From: "Aneesh Kumar K.V" <aneesh.kumar@linux.vnet.ibm.com>
Subject: Re: error in ext4_mb_release_inode_pa
Date: Tue, 8 Jul 2008 13:19:07 +0530
Message-ID: <20080708074907.GB23723@skywalker>
References: <48723646.1050101@redhat.com> <20080707232022.GX6239@webber.adilger.int>
Mime-Version: 1.0
Content-Type: text/plain; charset=us-ascii
Cc: Eric Sandeen <sandeen@redhat.com>,
	ext4 development <linux-ext4@vger.kernel.org>
To: Andreas Dilger <adilger@sun.com>
Return-path: <linux-ext4-owner@vger.kernel.org>
Received: from e28smtp02.in.ibm.com ([59.145.155.2]:50382 "EHLO
	e28esmtp02.in.ibm.com" rhost-flags-OK-OK-OK-FAIL) by vger.kernel.org
	with ESMTP id S1751324AbYGHHto (ORCPT
	<rfc822;linux-ext4@vger.kernel.org>); Tue, 8 Jul 2008 03:49:44 -0400
Received: from d28relay02.in.ibm.com (d28relay02.in.ibm.com [9.184.220.59])
	by e28esmtp02.in.ibm.com (8.13.1/8.13.1) with ESMTP id m687nMW4009699
	for <linux-ext4@vger.kernel.org>; Tue, 8 Jul 2008 13:19:22 +0530
Received: from d28av04.in.ibm.com (d28av04.in.ibm.com [9.184.220.66])
	by d28relay02.in.ibm.com (8.13.8/8.13.8/NCO v9.0) with ESMTP id m687lwDb1093742
	for <linux-ext4@vger.kernel.org>; Tue, 8 Jul 2008 13:17:58 +0530
Received: from d28av04.in.ibm.com (loopback [127.0.0.1])
	by d28av04.in.ibm.com (8.13.1/8.13.3) with ESMTP id m687nLex027596
	for <linux-ext4@vger.kernel.org>; Tue, 8 Jul 2008 13:19:22 +0530
Content-Disposition: inline
In-Reply-To: <20080707232022.GX6239@webber.adilger.int>
Sender: linux-ext4-owner@vger.kernel.org
List-ID: <linux-ext4.vger.kernel.org>

On Mon, Jul 07, 2008 at 05:20:22PM -0600, Andreas Dilger wrote:
> On Jul 07, 2008  10:29 -0500, Eric Sandeen wrote:
> > This was on #linuxfs last night, and I think I've seen at least one
> > other report of it:
> > 
> > [22:44]  <shehjart> any ideas why i get the following two lines on the
> > serial console when writing to ext4 over software raid0:
> > [22:44]  <shehjart> pa e00001004112d450: logic 11928, phys. 47003288,
> > len 360
> > [22:45]  <shehjart> EXT4-fs error (device md0):
> > ext4_mb_release_inode_pa: free 176, pa_free 174
> 
> The bug that I recalled from Lustre is unlikely to be the same.  It is
> https://bugzilla.lustre.org/show_bug.cgi?id=15932
> 
> 	"error: N blocks in bitmap, M in gd"

The first part of the fix is not needed.

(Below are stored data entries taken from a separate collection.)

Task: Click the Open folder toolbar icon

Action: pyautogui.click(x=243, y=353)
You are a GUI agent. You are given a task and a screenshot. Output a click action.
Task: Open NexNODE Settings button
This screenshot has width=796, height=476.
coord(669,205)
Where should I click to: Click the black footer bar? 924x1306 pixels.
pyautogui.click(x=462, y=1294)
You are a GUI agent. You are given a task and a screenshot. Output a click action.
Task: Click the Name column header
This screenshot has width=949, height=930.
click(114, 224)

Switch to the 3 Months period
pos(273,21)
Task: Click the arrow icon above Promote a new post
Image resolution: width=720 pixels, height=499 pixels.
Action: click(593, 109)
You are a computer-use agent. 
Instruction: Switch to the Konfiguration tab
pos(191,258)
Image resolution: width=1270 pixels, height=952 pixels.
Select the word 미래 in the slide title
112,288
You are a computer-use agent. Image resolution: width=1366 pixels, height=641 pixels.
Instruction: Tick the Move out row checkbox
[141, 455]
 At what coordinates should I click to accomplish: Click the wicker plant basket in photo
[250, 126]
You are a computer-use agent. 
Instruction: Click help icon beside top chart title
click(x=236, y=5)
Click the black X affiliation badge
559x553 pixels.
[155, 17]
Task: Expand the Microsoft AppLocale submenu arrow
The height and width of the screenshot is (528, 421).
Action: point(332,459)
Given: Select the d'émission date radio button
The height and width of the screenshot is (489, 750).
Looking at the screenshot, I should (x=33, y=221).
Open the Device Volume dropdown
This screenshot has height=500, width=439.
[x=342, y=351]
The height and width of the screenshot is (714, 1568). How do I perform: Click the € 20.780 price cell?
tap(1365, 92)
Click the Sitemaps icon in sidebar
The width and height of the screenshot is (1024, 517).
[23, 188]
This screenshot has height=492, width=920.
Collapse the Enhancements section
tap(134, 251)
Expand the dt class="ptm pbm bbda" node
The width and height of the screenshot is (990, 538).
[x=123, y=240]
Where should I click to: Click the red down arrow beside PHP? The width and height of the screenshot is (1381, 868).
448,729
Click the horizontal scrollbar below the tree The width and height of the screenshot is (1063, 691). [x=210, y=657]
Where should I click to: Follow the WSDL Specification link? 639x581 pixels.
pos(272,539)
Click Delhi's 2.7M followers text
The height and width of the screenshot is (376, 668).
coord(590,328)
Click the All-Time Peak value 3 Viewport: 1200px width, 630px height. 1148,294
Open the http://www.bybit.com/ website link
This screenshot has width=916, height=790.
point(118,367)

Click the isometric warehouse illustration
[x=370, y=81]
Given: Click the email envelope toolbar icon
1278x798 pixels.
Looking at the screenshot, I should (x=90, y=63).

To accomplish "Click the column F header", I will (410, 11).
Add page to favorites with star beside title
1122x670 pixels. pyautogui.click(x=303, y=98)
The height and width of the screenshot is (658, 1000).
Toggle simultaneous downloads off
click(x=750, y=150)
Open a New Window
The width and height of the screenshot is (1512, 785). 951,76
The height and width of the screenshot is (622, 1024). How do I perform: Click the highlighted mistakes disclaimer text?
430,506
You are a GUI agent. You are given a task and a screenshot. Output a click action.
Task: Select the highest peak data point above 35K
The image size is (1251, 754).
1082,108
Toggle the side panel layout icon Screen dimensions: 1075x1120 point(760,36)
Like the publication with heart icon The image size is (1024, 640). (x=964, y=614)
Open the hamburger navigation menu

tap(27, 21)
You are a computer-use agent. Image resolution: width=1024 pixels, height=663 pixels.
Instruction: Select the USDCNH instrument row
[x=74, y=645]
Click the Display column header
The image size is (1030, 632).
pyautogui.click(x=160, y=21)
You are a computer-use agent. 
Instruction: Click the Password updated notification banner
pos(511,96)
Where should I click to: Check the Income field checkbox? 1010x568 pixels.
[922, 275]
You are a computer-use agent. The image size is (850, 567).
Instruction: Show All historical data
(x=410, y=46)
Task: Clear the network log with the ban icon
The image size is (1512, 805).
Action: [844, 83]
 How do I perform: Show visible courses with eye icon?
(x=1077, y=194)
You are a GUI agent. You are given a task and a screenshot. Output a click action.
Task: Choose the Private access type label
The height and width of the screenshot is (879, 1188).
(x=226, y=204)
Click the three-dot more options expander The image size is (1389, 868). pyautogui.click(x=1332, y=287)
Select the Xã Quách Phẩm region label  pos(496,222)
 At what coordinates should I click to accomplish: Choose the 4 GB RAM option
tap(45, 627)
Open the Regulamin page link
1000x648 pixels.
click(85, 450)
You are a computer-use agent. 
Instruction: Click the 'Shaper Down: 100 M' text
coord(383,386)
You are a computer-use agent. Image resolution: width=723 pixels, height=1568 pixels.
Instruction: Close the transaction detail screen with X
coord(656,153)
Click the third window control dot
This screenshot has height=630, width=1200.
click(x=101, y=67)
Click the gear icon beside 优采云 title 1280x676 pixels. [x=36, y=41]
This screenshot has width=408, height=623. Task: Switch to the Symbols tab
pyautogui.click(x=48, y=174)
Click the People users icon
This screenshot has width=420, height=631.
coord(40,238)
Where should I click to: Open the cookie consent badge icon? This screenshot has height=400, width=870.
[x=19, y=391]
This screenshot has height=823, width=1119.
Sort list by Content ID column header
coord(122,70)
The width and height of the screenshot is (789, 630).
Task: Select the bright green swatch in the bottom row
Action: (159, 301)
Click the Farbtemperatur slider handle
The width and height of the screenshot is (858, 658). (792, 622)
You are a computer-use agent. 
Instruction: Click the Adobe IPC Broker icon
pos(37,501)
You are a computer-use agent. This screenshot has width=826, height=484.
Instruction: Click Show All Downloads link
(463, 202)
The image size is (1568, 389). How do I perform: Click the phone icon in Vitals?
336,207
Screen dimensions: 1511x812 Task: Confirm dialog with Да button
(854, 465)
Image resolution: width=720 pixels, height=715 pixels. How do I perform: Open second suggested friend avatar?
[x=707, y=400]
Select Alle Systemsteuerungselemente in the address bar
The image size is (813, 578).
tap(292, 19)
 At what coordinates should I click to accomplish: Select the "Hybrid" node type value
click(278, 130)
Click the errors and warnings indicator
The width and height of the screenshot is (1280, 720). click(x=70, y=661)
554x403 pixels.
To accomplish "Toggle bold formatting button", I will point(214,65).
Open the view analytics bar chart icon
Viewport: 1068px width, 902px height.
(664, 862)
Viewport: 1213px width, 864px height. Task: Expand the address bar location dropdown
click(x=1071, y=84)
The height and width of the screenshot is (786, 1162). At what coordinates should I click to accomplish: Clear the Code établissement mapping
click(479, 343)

I guess we are initializing
block bitmap properly. The second part which states "We cannot trust
find_next_bit() to return a value < max. So we must check its
return for overflow." can be done as below 

How about ?

diff --git a/fs/ext4/mballoc.c b/fs/ext4/mballoc.c
index a1e58fb..d2c61eb 100644
--- a/fs/ext4/mballoc.c
+++ b/fs/ext4/mballoc.c
@@ -381,22 +381,28 @@ static inline void mb_clear_bit_atomic(spinlock_t *lock, int bit, void *addr)
 
 static inline int mb_find_next_zero_bit(void *addr, int max, int start)
 {
-	int fix = 0;
+	int fix = 0, ret, tmpmax;
 	addr = mb_correct_addr_and_bit(&fix, addr);
-	max += fix;
+	tmpmax = max + fix;
 	start += fix;
 
-	return ext4_find_next_zero_bit(addr, max, start) - fix;
+	ret = ext4_find_next_zero_bit(addr, tmpmax, start) - fix;
+	if (ret > max)
+		return max;
+	return ret;
 }
 
 static inline int mb_find_next_bit(void *addr, int max, int start)
 {
-	int fix = 0;
+	int fix = 0, ret, tmpmax;
 	addr = mb_correct_addr_and_bit(&fix, addr);
-	max += fix;
+	tmpmax = max + fix;
 	start += fix;
 
-	return ext4_find_next_bit(addr, max, start) - fix;
+	ret = ext4_find_next_bit(addr, tmpmax, start) - fix;
+	if (ret > max)
+		return max;
+	return ret;
 }
 
 static void *mb_find_buddy(struct ext4_buddy *e4b, int order, int *max)
@@ -3633,8 +3639,6 @@ ext4_mb_release_inode_pa(struct ext4_buddy *e4b, struct buffer_head *bitmap_bh,
 		if (bit >= end)
 			break;
 		next = mb_find_next_bit(bitmap_bh->b_data, end, bit);
-		if (next > end)
-			next = end;
 		start = group * EXT4_BLOCKS_PER_GROUP(sb) + bit +
 				le32_to_cpu(sbi->s_es->s_first_data_block);
 		mb_debug("    free preallocated %u/%u in group %u\n",


> 
> There was a second bug in ext3_mb_use_best_found() hit on > 8TB filesystems:
> https://bugzilla.lustre.org/show_bug.cgi?id=16101
> 
> 	BUG_ON(ac->ac_b_ex.fe_group != e3b->bd_group);
> 

This fix is not needed I guess because we use the ext4_group_t for group
I don't know why the bd_blkbits change is needed

-+	__u16 bd_blkbits;
-+	__u16 bd_group;
++	unsigned bd_group;
++	unsigned bd_blkbits;
 +};


-aneesh